啊,对了,之前你在地下出手的消息已经封锁,应该不会泄露出去,秀秀你无需担忧。”
秀秀笑着摇摇头,水灵灵的眼睛望向赵烺:“多谢赵大哥费心了,不过就算是泄露也是无妨,赵大哥你会保护我的,对吗?”

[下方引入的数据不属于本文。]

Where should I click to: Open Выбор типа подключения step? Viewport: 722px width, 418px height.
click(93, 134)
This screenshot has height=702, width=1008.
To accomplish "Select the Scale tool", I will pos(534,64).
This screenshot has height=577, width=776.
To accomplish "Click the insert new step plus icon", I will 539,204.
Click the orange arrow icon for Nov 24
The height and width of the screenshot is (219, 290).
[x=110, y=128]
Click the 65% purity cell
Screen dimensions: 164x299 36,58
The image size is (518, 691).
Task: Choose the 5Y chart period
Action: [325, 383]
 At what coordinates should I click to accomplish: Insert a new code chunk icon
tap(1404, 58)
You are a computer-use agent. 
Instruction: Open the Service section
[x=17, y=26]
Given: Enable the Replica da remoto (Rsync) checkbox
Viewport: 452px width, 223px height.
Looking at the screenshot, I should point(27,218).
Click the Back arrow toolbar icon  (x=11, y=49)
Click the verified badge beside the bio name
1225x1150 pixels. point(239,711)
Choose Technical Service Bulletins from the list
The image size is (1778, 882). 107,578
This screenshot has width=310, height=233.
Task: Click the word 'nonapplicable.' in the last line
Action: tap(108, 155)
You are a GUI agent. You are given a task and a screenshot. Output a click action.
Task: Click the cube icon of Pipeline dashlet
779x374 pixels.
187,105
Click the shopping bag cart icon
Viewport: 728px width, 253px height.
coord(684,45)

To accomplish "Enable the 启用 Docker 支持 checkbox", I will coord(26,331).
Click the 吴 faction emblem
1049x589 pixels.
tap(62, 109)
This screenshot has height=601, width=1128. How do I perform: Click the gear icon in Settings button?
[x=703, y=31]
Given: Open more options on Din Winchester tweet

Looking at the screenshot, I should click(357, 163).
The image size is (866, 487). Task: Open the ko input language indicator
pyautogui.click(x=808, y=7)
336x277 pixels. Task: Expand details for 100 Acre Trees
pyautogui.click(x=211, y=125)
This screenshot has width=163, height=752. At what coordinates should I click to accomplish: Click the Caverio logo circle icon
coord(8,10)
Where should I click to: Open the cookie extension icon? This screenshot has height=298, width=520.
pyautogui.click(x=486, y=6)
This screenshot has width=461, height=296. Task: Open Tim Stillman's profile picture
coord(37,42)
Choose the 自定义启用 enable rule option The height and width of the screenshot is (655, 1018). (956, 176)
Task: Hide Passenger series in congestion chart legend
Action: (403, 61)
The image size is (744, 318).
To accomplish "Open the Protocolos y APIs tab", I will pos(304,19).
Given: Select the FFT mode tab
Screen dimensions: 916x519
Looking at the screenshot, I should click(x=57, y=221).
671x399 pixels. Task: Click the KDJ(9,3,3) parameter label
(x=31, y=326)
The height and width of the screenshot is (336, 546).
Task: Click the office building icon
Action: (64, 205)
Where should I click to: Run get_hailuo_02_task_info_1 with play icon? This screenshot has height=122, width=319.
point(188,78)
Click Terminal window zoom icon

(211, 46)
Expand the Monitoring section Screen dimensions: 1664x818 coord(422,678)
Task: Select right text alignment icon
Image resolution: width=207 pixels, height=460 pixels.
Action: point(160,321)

“这是自然。”赵烺不知道为什么下意识避开了秀秀的目光,但还是坚定的回答道。
又寒暄了一阵之后,秀秀便返回了自己的客房,临行前还叮嘱赵烺一定要将那汤喝个干净。
独坐在房中,赵烺有些为难的瞧着秀秀的虫汤。这汤的味道很是不错,根据秀秀说也有安魂的功效,是她针对自己的情况专门烹制的。
但是这汤内的虫…也罢,怎么说也是秀秀的心意,不能辜负了她。赵烺瞧着桌上的虫汤,直接端起碗一饮而尽。
眼下是剿灭五鬼会之战后的第六日,这六日里赵烺每天都有服用秀秀的安魂汤。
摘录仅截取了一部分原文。